By Sarah Scudder
I have a passion for style and design. I like handbags, stilettos and lipstick so much that before I stumbled on sourcing during my senior year of college I planned on a career in fashion. I had recently finished my Alpha Gamma Delta sorority presidency and volunteered to coordinate Lip Jam, our largest fundraiser of the year benefiting diabetes. I hired a local print management company to source all the print, apparel and promotional items for the event. Out of nowhere, they offered me a job. I’m sure it was my charming personality and drop-dead good looks.
After graduation, I accepted the job and started my sourcing career in outsourced print management. I entered a man’s world. The print industry was (and still is) dominated by men. I got so used to working with men that, when another female attended a meeting I was surprised. At the first print-buying conference I attended in Reno, Nevada, there were over 150 attendees but only three, including myself, were female. There are more females in my immediate family (I have three sisters) than were in attendance at the conference.
Fortunately, I had a great first boss who taught me a lot about sourcing, technology, leadership and empathy. He also taught me an important lesson: judge someone by their effort, attitude and performance. While I don’t believe in judging someone on their race or gender, I do think it’s important to have a diverse work environment. I believe companies that are equally represented by men and women are more innovative and open-minded.

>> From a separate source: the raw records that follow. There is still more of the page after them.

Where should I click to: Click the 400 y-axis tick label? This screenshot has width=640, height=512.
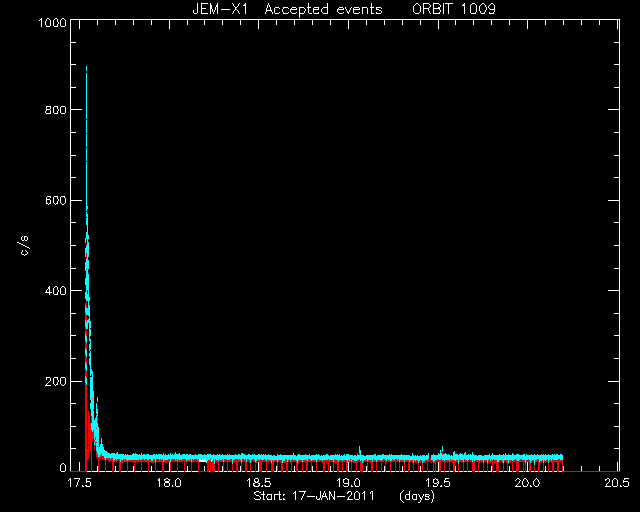pos(55,291)
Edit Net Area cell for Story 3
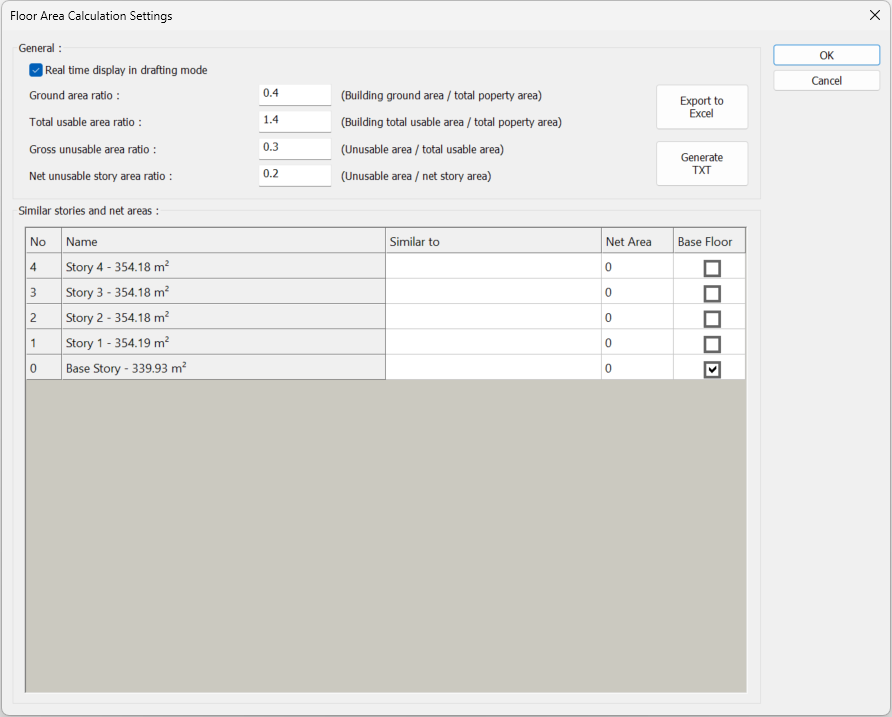892x717 pixels. click(x=636, y=293)
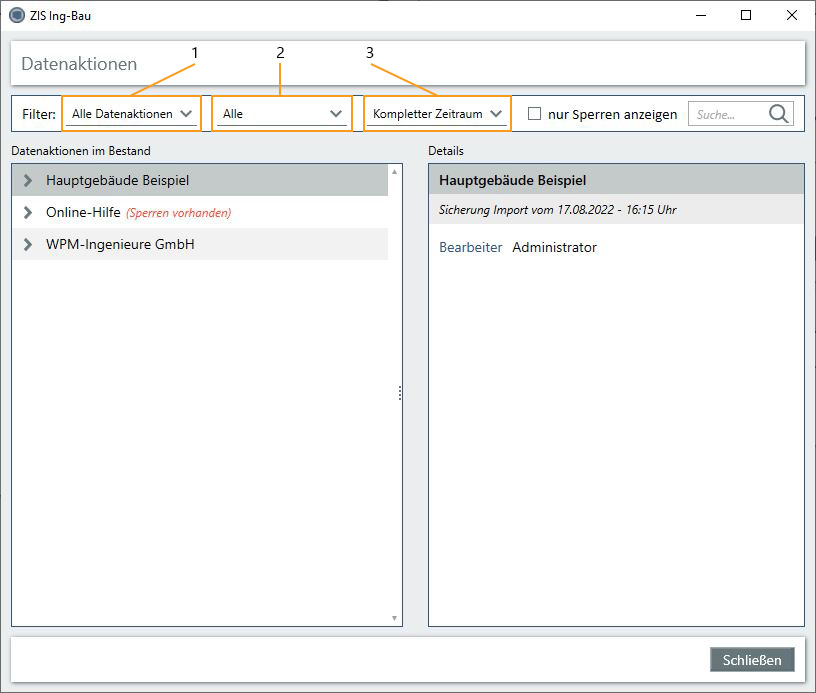Open the 'Kompletter Zeitraum' dropdown
816x693 pixels.
click(x=437, y=114)
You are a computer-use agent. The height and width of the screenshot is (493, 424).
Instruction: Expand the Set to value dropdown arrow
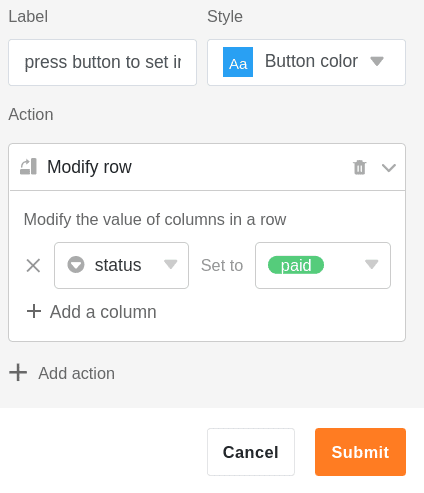[x=371, y=264]
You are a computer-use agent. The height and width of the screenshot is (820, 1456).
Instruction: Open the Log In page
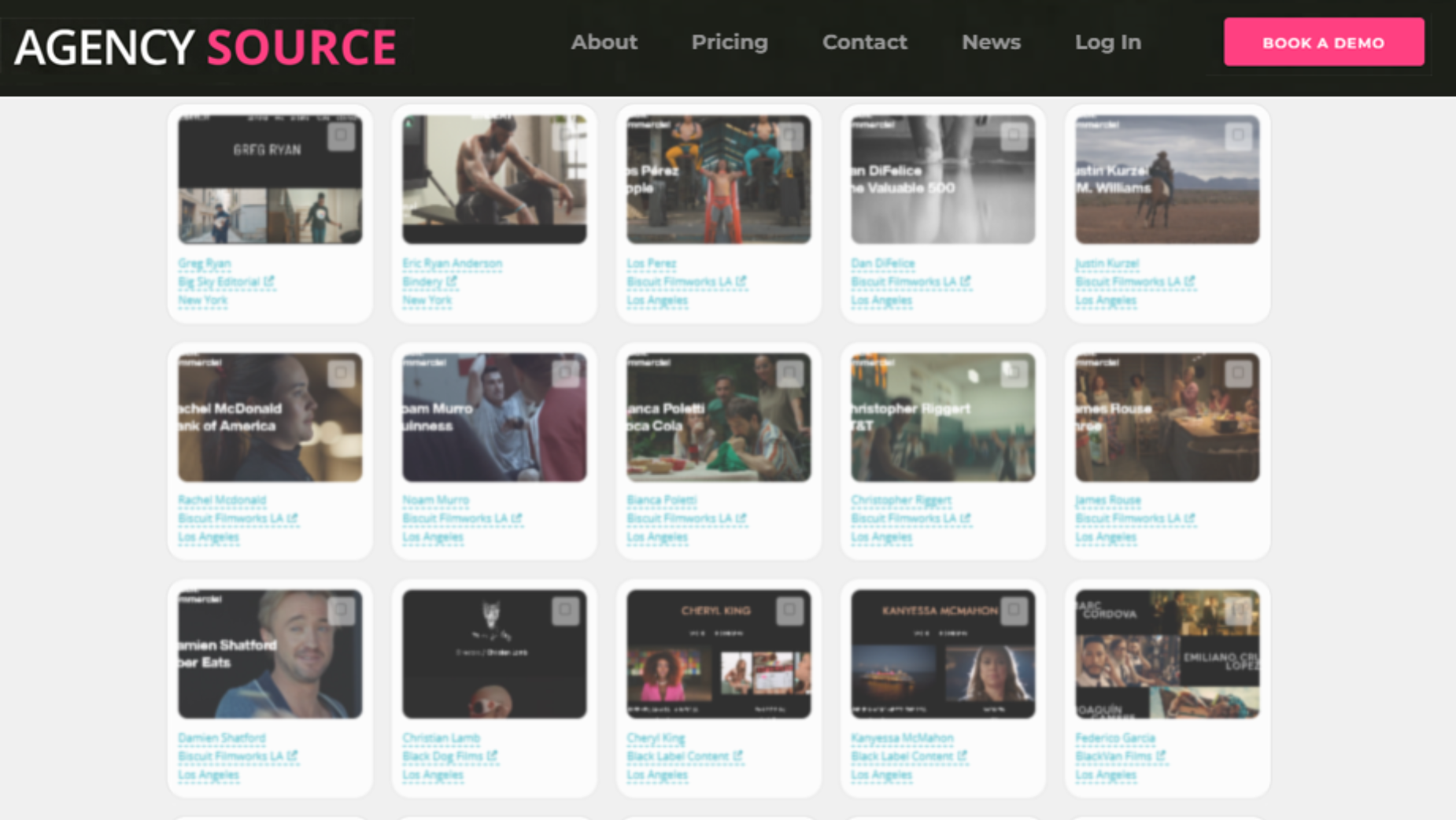(x=1107, y=42)
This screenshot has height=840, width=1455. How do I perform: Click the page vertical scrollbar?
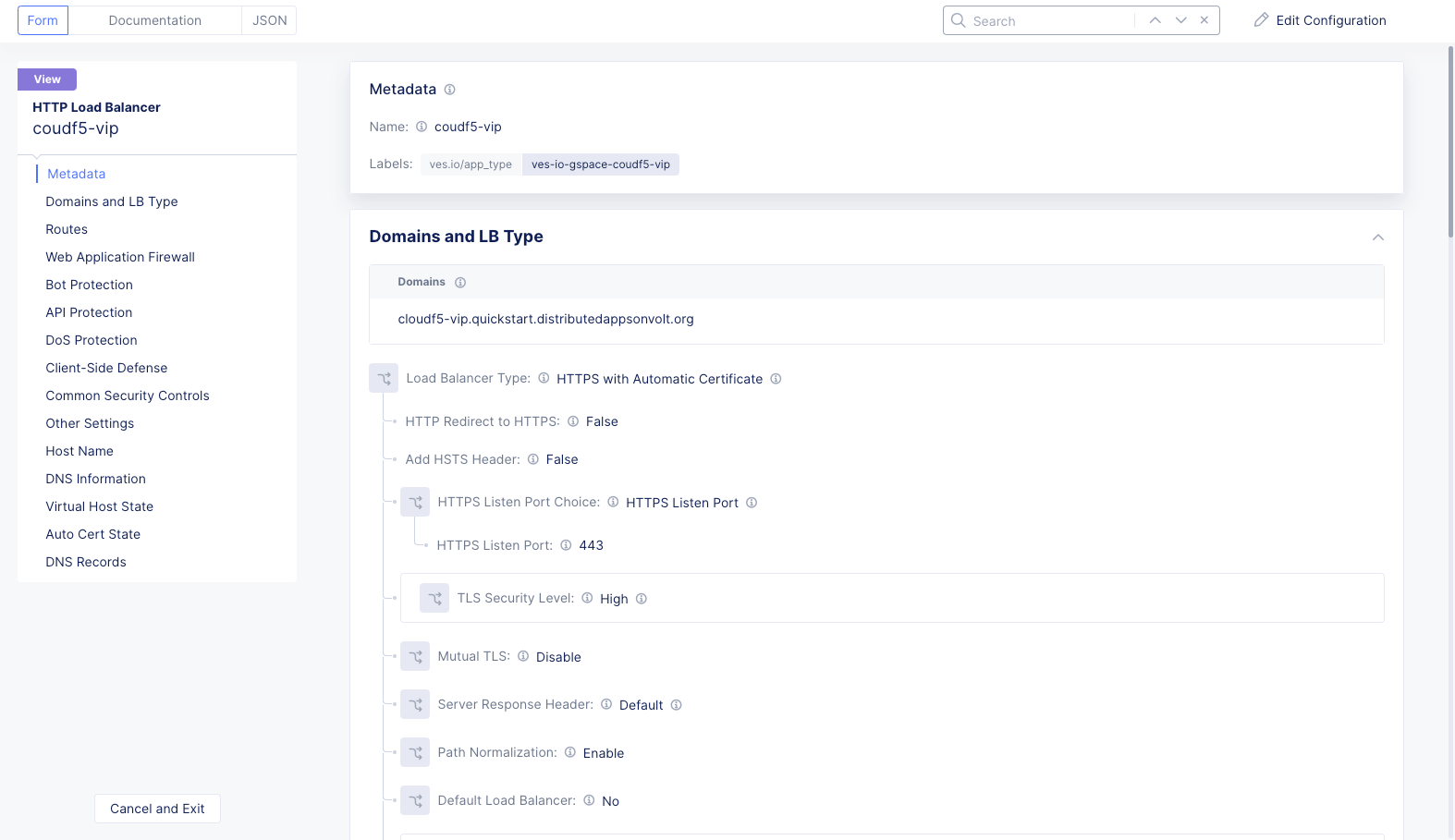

UC Davis’s 2015-2016 study of California women business leaders researched the 400 largest public companies in California, with goal of driving “awareness among corporations, business leaders and policy makers to take meaningful action toward greater female representation.” The research found that companies with at least some female representation at the top performed better than those companies with mostly male executives and/or boards. The article concluded that much work is still to be done, with 70 percent of the companies reporting only one woman, or none, on their boards.

The numbers are even worse for women in sourcing. In 2014, only 7 percent of top sourcing leadership roles were held by women. Supply Chain Dive published a piece examining the reasons why there are so few women in sourcing, stating that lack of awareness was the greatest problem. Sourcing is not a well-known industry. There are very few college programs and it’s not a career that gets a lot of national visibility. Sourcing does not attract people who want the spotlight or have the marketing acumen to be successful. I think most people find sourcing employment by chance. That’s how I got into the business.
My mission is to get more women into sourcing. I’ve met incredible women and have established lifelong friendships with women who are doing fun, interesting and innovative things in supply chain. I want to highlight their accomplishments, thank them for their leadership and share their stories to attract more women to our industry. This series will do just that.
This is the official launch of Future of Sourcing’s Women in Global Sourcing series. Each month, Future of Sourcing will interview female game changers who are breaking down the boundaries and creating a new paradigm. Put on your favorite lounge outfit, grab some tea, make new friends and enjoy the interviews! I look forward to learning about these incredible women. I know you will, too.